If investors borrow money to invest in mutual funds, and the funds do not perform up to expectations, are the lending financial institutions on the hook? This question was the subject of the recent Court of Appeal decision in Baldwin et al. v. Daubrey et al. A number of plaintiffs sought compensation from their financial advisors and the financial institutions that loaned the plaintiffs the money they invested in poorly performing investments. The Ontario Court of Appeal upheld Spence J.’s decision granting summary judgment dismissing the claims against the financial institutions.
The plaintiffs had all purchased mutual funds. Relying on the advice of their financial advisors, they obtained loans from various financial institutions to purchase those mutual funds on margin. All of the loans had margin requirements that required the borrowers to pay down the loan if the underlying investments dropped below a certain value. Unfortunately, the funds did not perform as well as hoped, and the lenders called the loans.

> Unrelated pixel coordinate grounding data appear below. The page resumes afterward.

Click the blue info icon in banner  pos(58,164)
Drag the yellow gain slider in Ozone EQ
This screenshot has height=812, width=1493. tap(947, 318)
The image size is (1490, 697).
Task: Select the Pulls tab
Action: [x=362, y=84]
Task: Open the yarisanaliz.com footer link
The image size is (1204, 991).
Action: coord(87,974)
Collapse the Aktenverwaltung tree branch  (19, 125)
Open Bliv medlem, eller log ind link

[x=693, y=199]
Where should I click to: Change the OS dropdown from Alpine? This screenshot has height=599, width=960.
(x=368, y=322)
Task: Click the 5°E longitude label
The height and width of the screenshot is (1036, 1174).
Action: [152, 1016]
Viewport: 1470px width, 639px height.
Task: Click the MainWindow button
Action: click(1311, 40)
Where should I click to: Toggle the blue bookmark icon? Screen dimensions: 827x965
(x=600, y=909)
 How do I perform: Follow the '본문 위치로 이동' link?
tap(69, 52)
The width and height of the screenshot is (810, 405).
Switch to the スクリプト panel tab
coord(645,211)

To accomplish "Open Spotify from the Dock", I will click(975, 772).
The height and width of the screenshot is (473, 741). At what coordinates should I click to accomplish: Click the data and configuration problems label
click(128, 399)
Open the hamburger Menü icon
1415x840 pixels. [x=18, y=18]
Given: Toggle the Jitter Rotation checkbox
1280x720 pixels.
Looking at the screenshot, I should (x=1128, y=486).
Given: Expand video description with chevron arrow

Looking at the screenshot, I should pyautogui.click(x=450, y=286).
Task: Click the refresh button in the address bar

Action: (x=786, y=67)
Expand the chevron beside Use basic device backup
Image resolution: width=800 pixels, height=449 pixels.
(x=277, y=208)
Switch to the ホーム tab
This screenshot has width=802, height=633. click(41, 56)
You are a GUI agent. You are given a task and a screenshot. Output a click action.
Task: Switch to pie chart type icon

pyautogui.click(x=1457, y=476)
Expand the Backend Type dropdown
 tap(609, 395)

The appeal panel agreed that the action against the lenders should be dismissed, relying upon well-established law that the relationship of lender and borrower is not a fiduciary relationship. Instead it is a typical commercial relationship “in which the interests of the parties are not the same and each party seeks to secure its own interest.” The nature of the relationship between the parties was governed by contracts in which the plaintiffs each acknowledged responsibility for the loans. The court agreed that there was no duty on the lender to advise the investors regarding their investments.